A ativação dessas áreas é maior quando a canção tem letra. Mas há outros fatores que podem determinar se a música influenciará o comportamento. O gosto musical é um deles.
Uma pesquisa publicada neste ano no jornal da Associação Americana de Psicologia comparou as experiências de fãs e não fãs em relação a músicas com temas considerados perturbadores.
Os resultados mostraram que fãs reportaram apenas emoções positivas ao ouvirem as músicas, como poder, alegria, tranquilidade e sensação de controle.

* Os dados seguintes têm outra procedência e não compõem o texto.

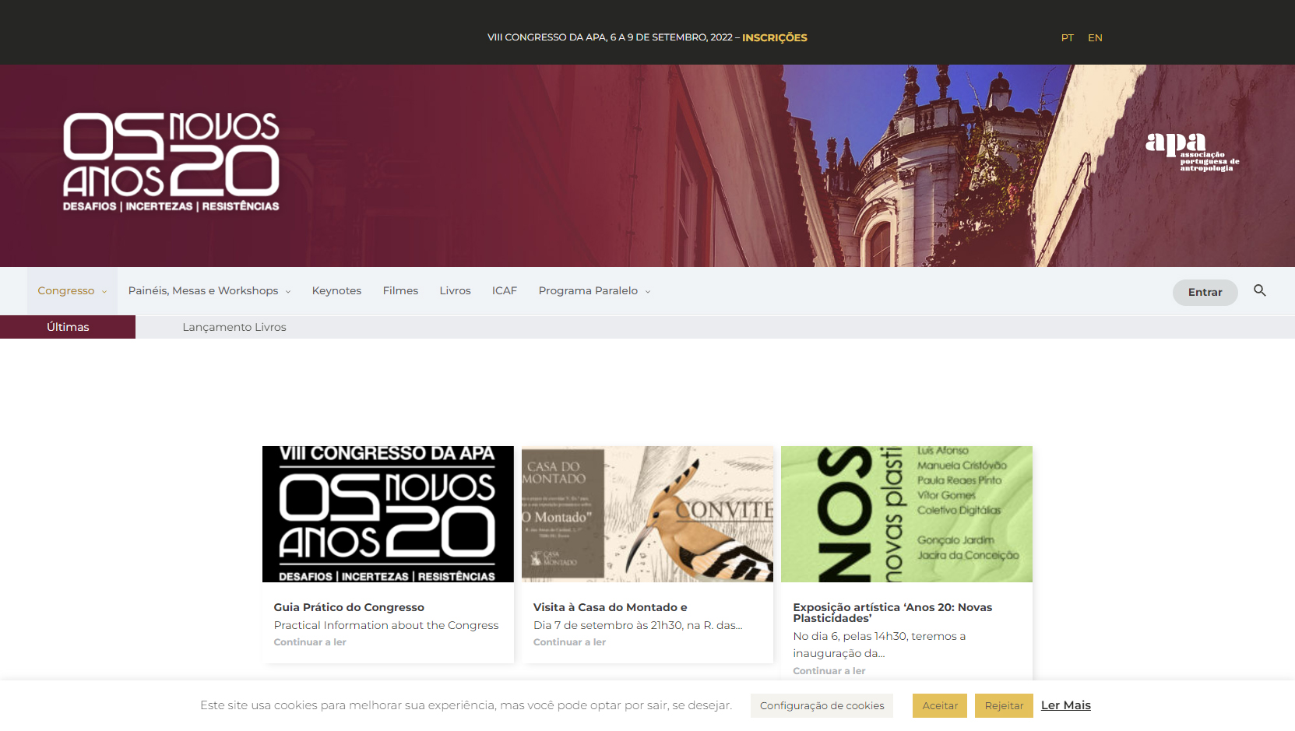The image size is (1295, 731).
Task: Open Configuração de cookies settings
Action: [x=822, y=705]
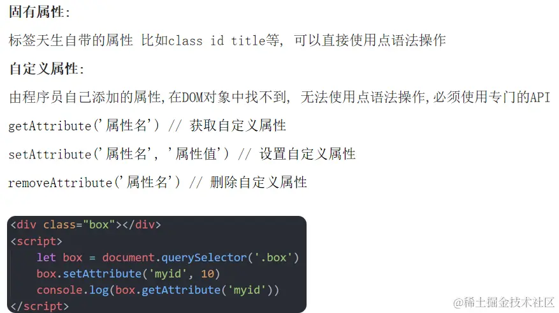
Task: Click the 'let' keyword in code
Action: pyautogui.click(x=47, y=257)
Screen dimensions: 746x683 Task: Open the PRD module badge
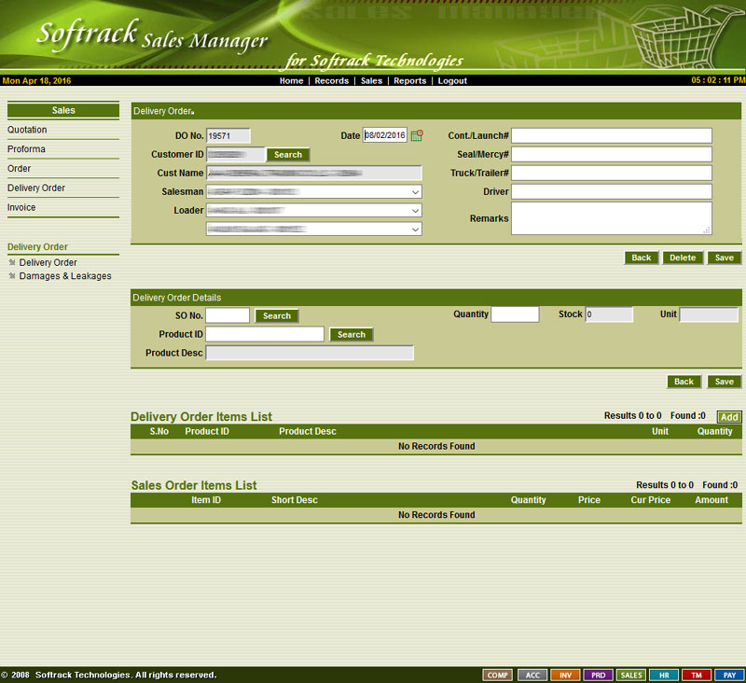tap(598, 675)
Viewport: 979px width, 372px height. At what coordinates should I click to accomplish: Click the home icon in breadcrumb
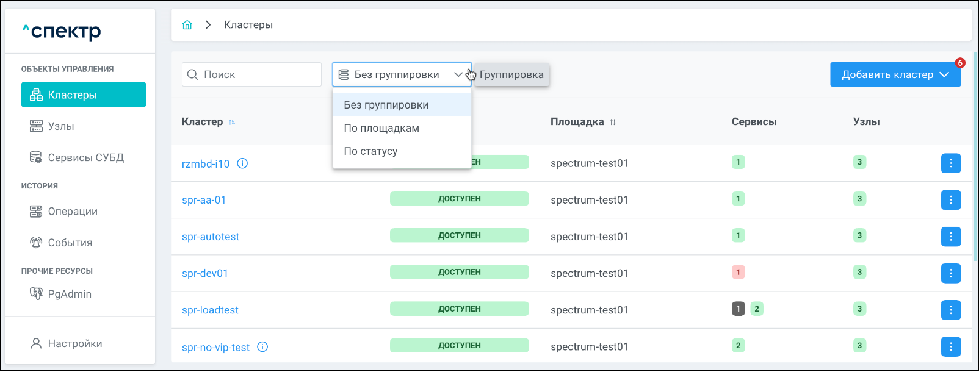tap(187, 25)
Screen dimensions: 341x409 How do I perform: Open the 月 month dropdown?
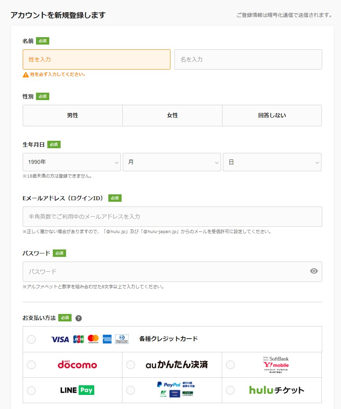pyautogui.click(x=172, y=162)
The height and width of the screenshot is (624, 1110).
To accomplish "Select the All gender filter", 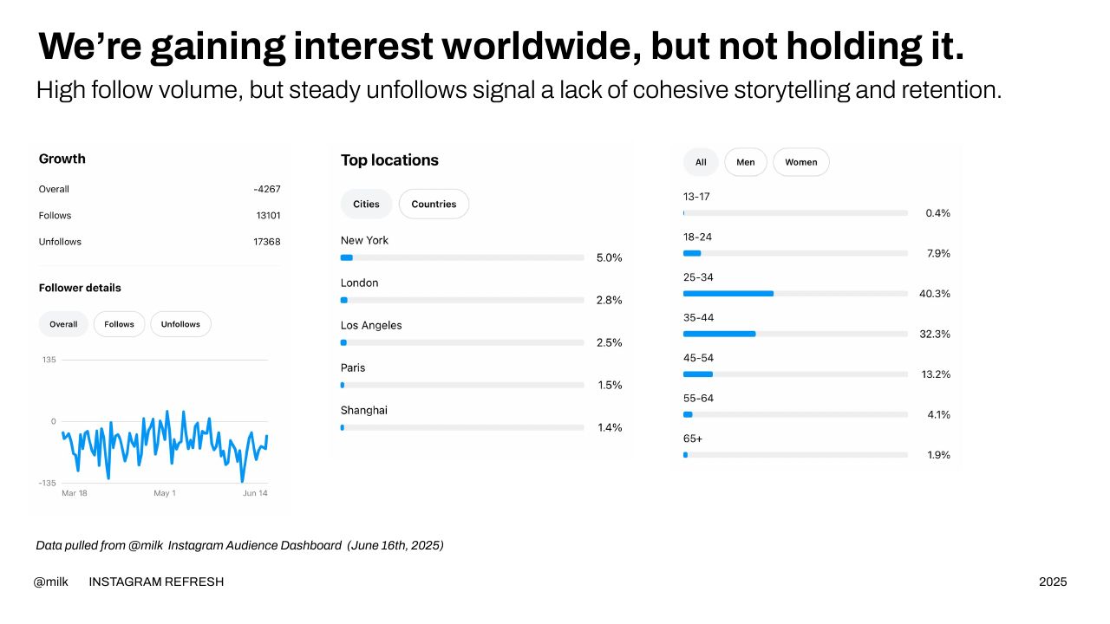I will click(x=701, y=162).
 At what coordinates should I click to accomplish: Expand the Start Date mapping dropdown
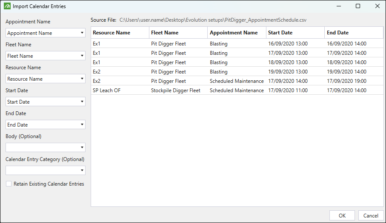coord(46,102)
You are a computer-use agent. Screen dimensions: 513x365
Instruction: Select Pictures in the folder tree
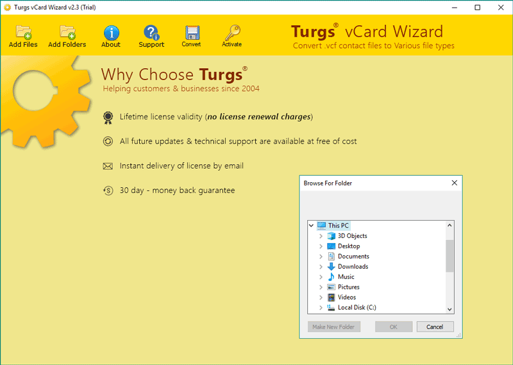click(348, 287)
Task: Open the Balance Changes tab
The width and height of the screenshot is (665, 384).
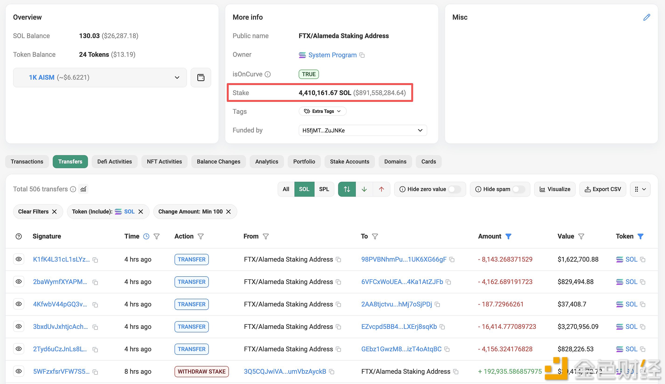Action: (x=218, y=162)
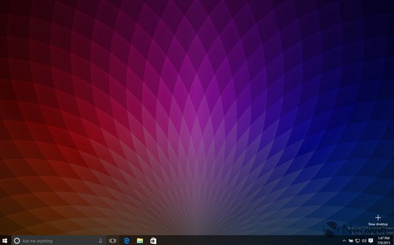Open the Windows Store app
The image size is (394, 245).
[153, 240]
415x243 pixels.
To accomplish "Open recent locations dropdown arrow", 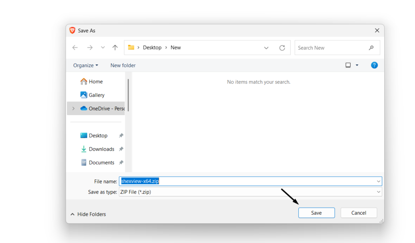I will click(x=103, y=48).
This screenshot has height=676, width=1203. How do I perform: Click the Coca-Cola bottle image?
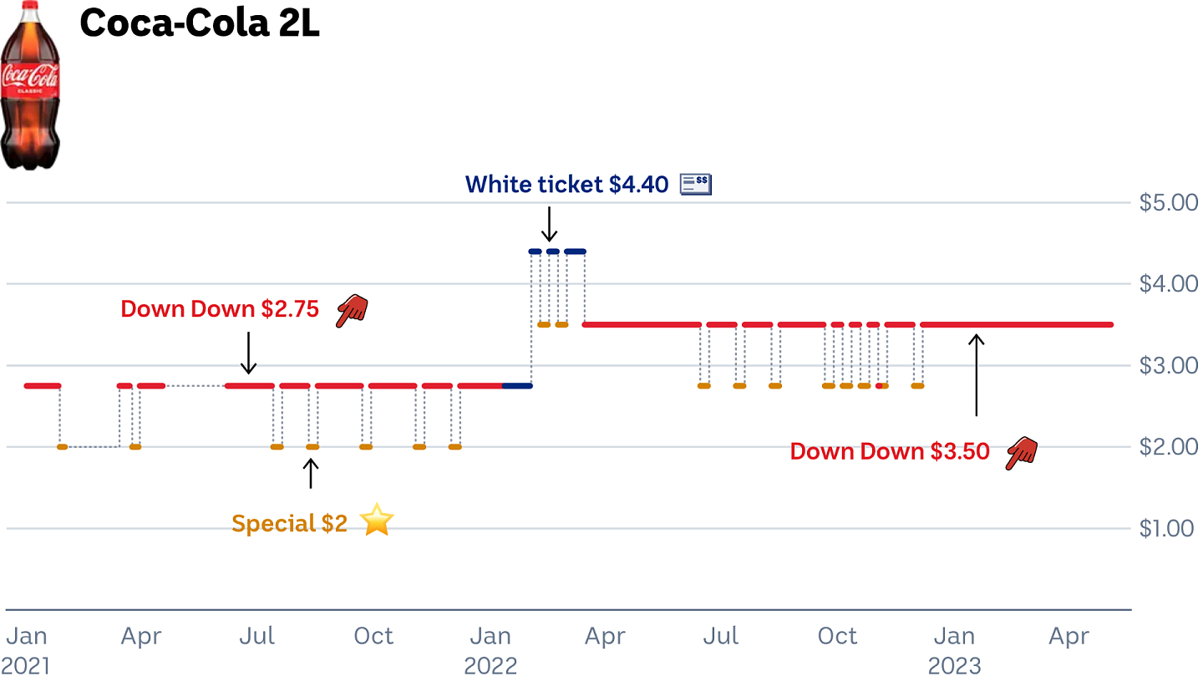(30, 86)
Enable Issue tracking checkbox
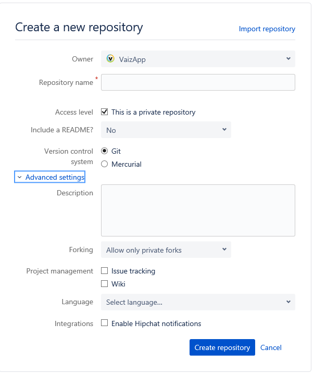This screenshot has height=374, width=314. point(105,271)
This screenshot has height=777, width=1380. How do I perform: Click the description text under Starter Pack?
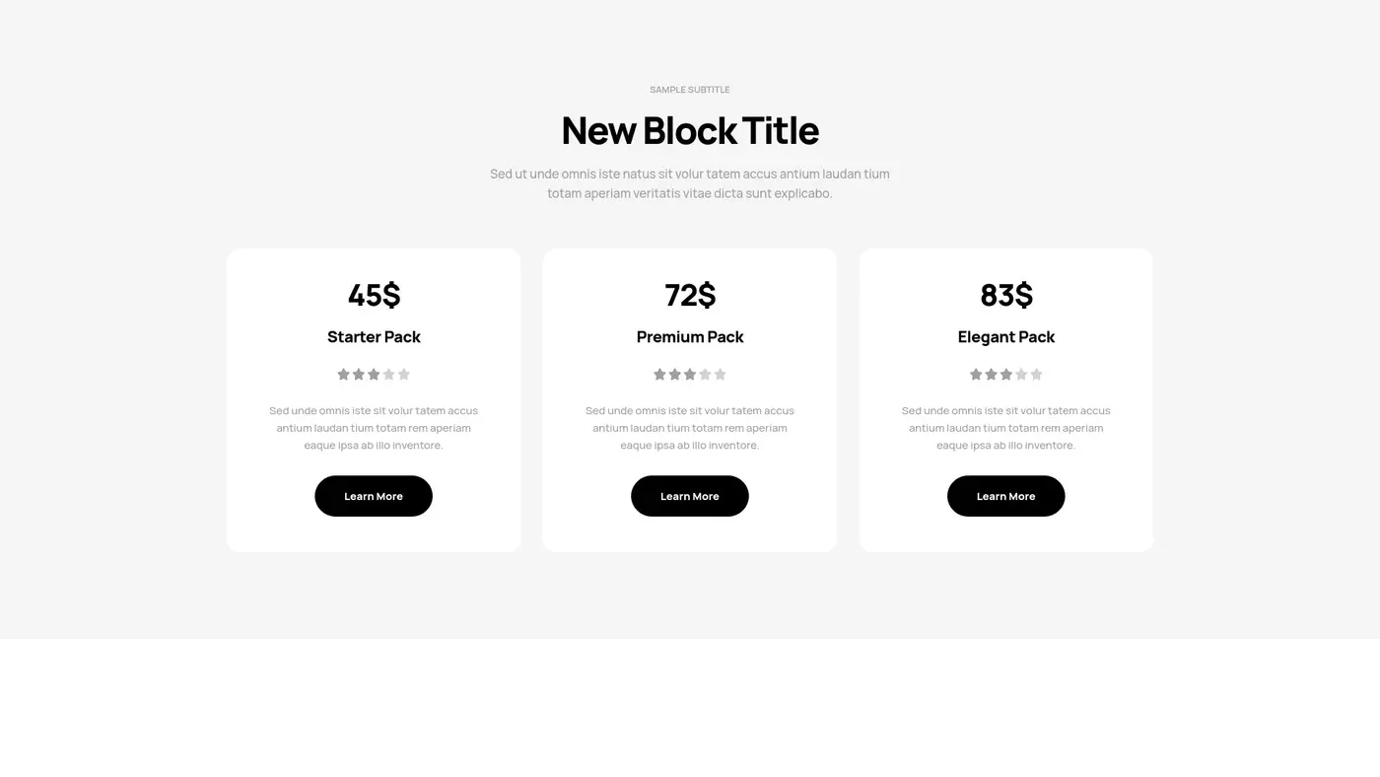(x=373, y=426)
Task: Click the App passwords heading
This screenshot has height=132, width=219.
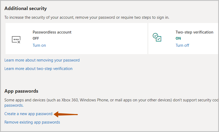Action: 21,91
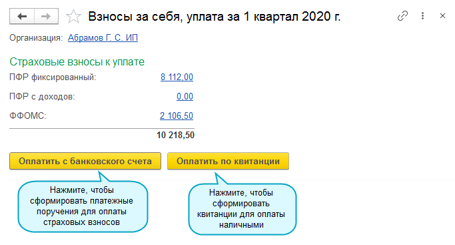
Task: Click the Страховые взносы к уплате heading
Action: (77, 61)
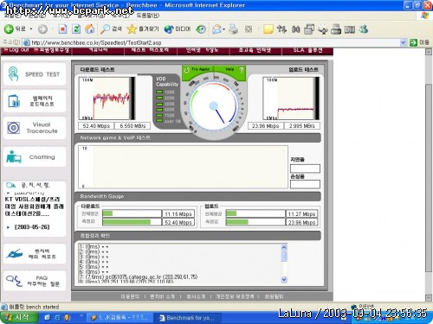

As pessoas que não gostam do gênero disseram sentir medo, tensão, irritação, confusão.
“Uma das explicações dos pesquisadores é que, talvez, fãs consigam se distanciar psicologicamente do conteúdo das músicas”, explica Thenille.
Há algum limite?
Eduardo Pepato, produtor de “Vidinha de balada” (o fenômeno do “vai namorar comigo, sim”), vê um limite para a vertente sinistra do sertanejo:
“Tudo é válido no tema do amor, desde que não se fale em fazer mal a alguém ou a si mesmo.”
Já Caliman, o compositor de “Contrato”, considera “ultrapassada” a ideia de que a música pode refletir em comportamentos reais. Para ele, deixar-se levar pelo politicamente correto na hora de escrever é “o começo do fim do autor”.
Vinicius, da dupla com João Bosco, diz que a música “passa sempre uma mensagem positiva” e faz uma comparação comum nesse tipo de discussão: “Você não vai ver um filme de terror e sair cometendo atrocidades por aí”.
Por via das dúvidas, melhor seguir o conselho que ele mesmo dá em “Precipício”: em alguns corações não dá para confiar.